Sunday, December 04, 2011

Land Bank of the Philippines vs. Glenn Y. Escandor, et al. G.R. No. 171685, October 11, 2010.

Agrarian Reform; Just Compensation. Although the Department of Agrarian Reform (DAR) is vested with primary jurisdiction under the Comprehensive Agrarian Reform Law (CARL) of 1988 to determine in a preliminary manner the reasonable compensation for lands taken under the CARP, such determination is subject to challenge in the courts.  The CARL vests in the RTCs, sitting as Special Agrarian Courts, original and exclusive jurisdiction over all petitions for the determination of just compensation.  The jurisdiction of the RTCs is not any less “original and exclusive” because the question is first passed upon by the DAR.  The proceedings before the RTC are not a continuation of the administrative determination.

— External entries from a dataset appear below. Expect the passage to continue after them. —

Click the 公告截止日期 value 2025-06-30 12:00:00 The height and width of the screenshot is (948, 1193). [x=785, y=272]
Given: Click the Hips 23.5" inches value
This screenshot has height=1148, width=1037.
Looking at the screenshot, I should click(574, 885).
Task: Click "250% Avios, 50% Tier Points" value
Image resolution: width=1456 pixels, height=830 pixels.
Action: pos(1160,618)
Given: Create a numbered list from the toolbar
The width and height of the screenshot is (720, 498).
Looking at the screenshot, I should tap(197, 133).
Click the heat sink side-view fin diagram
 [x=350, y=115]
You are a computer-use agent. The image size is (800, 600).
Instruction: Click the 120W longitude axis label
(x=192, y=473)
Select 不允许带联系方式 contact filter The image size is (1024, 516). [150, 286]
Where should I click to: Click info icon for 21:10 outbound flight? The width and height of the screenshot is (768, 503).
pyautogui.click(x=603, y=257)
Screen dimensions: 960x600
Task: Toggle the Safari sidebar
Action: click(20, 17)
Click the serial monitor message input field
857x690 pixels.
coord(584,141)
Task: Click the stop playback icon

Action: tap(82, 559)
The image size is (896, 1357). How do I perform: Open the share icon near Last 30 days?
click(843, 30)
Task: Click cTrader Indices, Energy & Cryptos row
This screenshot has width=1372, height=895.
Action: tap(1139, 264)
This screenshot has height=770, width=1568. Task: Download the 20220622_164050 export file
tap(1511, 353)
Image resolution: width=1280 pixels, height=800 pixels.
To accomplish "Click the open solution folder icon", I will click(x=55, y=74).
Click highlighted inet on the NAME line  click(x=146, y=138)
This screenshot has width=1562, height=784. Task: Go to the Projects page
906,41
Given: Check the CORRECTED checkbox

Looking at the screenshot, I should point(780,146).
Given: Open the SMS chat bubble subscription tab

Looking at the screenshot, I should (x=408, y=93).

Additionally, the administrative orders providing for the guidelines in determining just compensation are mandatory and not mere guides that the RTC may disregard. Finally, although in some expropriation cases, the Court allowed the imposition of said interest, the same was in the nature of damages for delay in payment which in effect makes the obligation on the part of the government one of forbearance. In this case, respondents are not entitled to interest on the final compensation considering that petitioner promptly deposited the compensation for their lands after they rejected petitioner’s initial valuation. Land Bank of the Philippines vs. Glenn Y. Escandor, et al. G.R. No. 171685, October 11, 2010.